#### [Entries provided]
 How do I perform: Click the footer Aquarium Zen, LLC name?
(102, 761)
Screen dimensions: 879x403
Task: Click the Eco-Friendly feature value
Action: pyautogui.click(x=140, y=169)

#### [Task brief]
Every entry above must be reproduced exactly.

#### [Exercise answer]
 How do I perform: Click the footer Aquarium Zen, LLC name?
(102, 761)
Screen dimensions: 879x403
Task: Click the Eco-Friendly feature value
Action: pyautogui.click(x=140, y=169)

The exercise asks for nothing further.